Project 8: SIMD Substring Search (memmem)
Build a SIMD-accelerated substring search that finds a multi-byte needle in a large haystack efficiently.
Quick Reference
| Attribute | Value |
|---|---|
| Difficulty | Level 4: Expert |
| Time Estimate | 1-2 weeks |
| Main Programming Language | C (Alternatives: Rust) |
| Alternative Programming Languages | Rust |
| Coolness Level | Level 4: Hardcore |
| Business Potential | Level 2: Systems libs |
| Prerequisites | P07 SIMD memchr, basic string algorithms |
| Key Topics | SIMD prefiltering, candidate selection, memmem strategies |
1. Learning Objectives
By completing this project, you will:
- Implement a fast substring search using SIMD prefilters.
- Combine SIMD candidate detection with scalar verification.
- Handle small needles with specialized fast paths.
- Compare performance against naive and Boyer-Moore.
- Explain correctness and bounds for SIMD scanning.
2. All Theory Needed (Per-Concept Breakdown)
2.1 SIMD-Accelerated Substring Search
Fundamentals
Substring search (memmem) finds a multi-byte needle in a byte array. A common optimization is to use a prefilter: search for a single anchor byte (often the first or last needle byte) with SIMD, and only verify candidates when that anchor matches.

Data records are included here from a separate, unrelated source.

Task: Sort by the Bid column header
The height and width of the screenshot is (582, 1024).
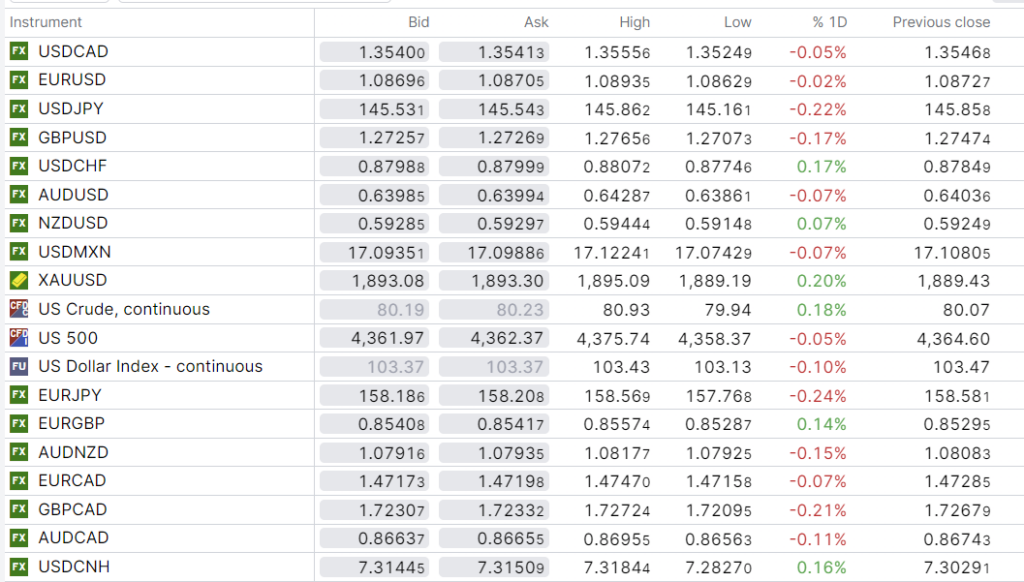Action: (418, 22)
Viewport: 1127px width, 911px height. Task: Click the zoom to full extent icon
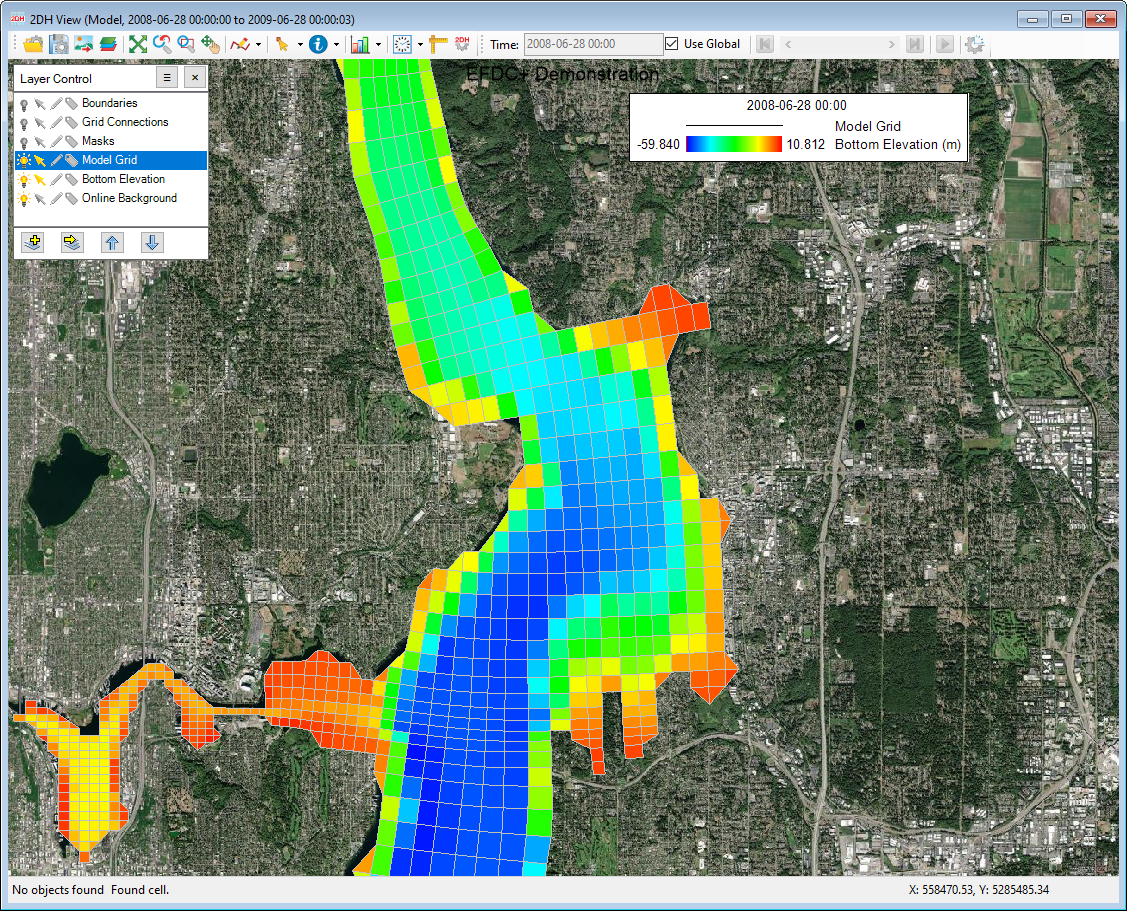[137, 44]
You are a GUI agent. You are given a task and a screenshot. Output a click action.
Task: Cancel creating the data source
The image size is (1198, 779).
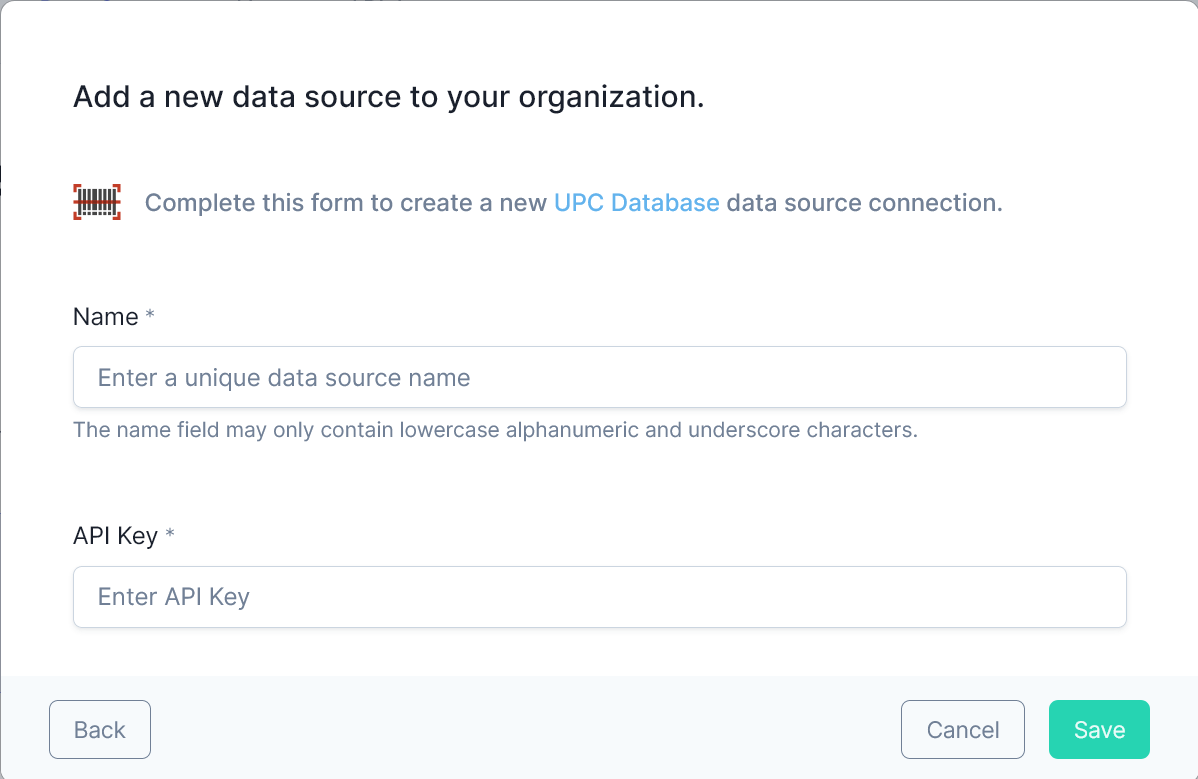point(962,729)
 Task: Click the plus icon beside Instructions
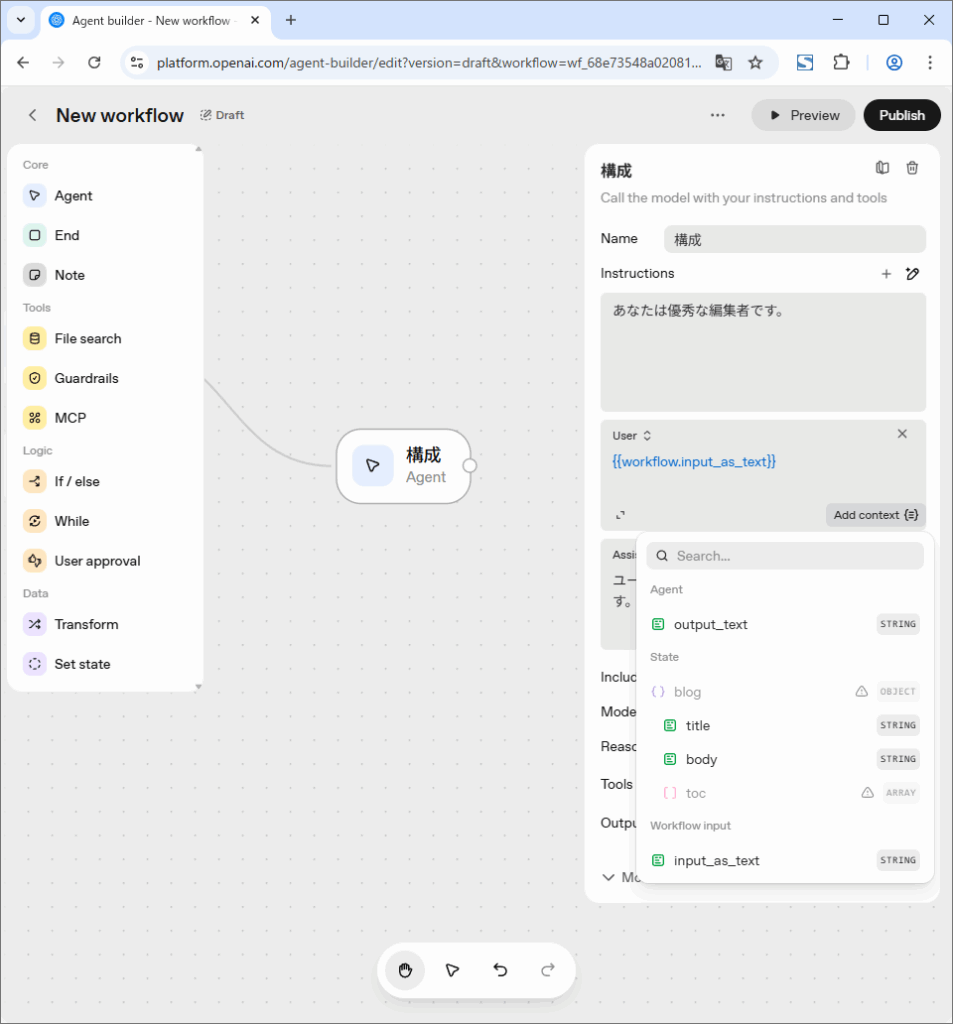[x=886, y=274]
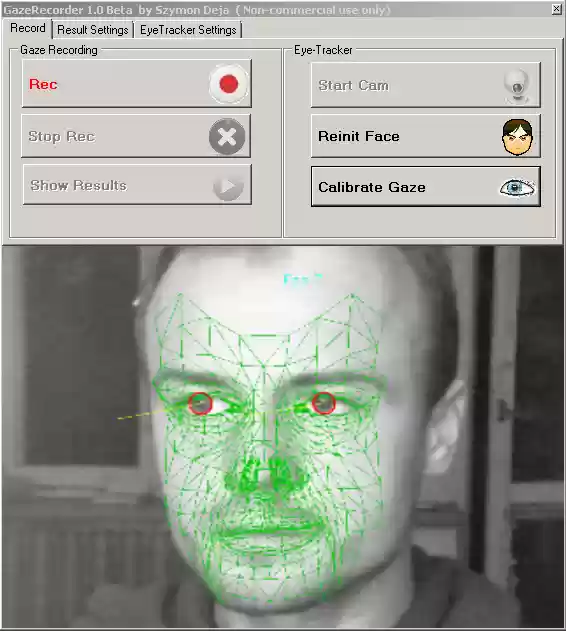
Task: Open the Result Settings tab
Action: [93, 30]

This drastically reduces the number of full comparisons. For example, for needle “ABCD”, you can search for ‘A’ or ‘D’ and then check the surrounding bytes.
The SIMD part handles candidate detection; the scalar part verifies full equality. This hybrid approach is fast and simple, and forms the basis of many optimized memmem implementations.

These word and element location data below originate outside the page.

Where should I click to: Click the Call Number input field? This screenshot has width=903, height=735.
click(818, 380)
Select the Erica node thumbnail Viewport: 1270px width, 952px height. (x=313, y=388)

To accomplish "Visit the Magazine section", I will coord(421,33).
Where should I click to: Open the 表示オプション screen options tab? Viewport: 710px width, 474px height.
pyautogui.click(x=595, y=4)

Deep Dive into the concept
Choosing the anchor byte matters. If the needle has a rare byte, use that as the anchor to reduce candidate checks. If all bytes are common, you can use two anchors (first and last) and require both to match within the SIMD block, which reduces false positives further. Another approach is to use a small rolling hash or a two-byte compare. But the simplest approach is often fastest: memchr for the first byte, then verify.
For needles of length 1 or 2, specialized code paths are much faster than the general case. For very small needles, vectorized compare of multiple positions at once can be used. For longer needles, Boyer-Moore or Two-Way algorithms can be competitive, but SIMD prefiltering still wins on modern CPUs.
Ensuring correctness requires careful boundary handling. When you find a candidate anchor at position i, you must check that i + needle_len <= haystack_len before comparing the full needle. SIMD loops should stop at n - needle_len to avoid out-of-bounds reads.
How this fits on projects
This is the literal matcher that many regex engines will use as a prefilter (P06) and is a key building block for Teddy (P09) and the final search tool (P15).
Definitions & key terms
- memmem -> substring search for a byte sequence
- anchor byte -> selected needle byte used for fast candidate detection
- prefilter -> fast check before full verification
- verification -> full needle comparison at candidate position
Mental model diagram (ASCII)
haystack: ... A . . . A B C D ...
needle: A B C D
anchor search finds 'A' positions, then verify full needle
How it works (step-by-step)
- Choose anchor byte (e.g., needle[0]).
- Use SIMD memchr to find anchor occurrences.
- For each candidate, verify full needle matches.
- Return the first match or all matches as needed.
Minimal concrete example
size_t pos = simd_memchr(hay, n, needle[0]);
if (pos != NOT_FOUND && pos + m <= n && memcmp(hay+pos, needle, m) == 0) return pos;
Common misconceptions
- Misconception: SIMD can compare the whole needle at once. Correction: SIMD helps find candidate positions; full comparison is still needed.
- Misconception: Always use the first byte as anchor. Correction: A rare byte can be a better anchor.
Check-your-understanding questions
- Why is a rare anchor byte better?
- What happens if you forget to bound-check candidates?
- Why do we keep scalar verification?
Check-your-understanding answers
- It yields fewer candidate checks.
- You might read past the buffer and crash.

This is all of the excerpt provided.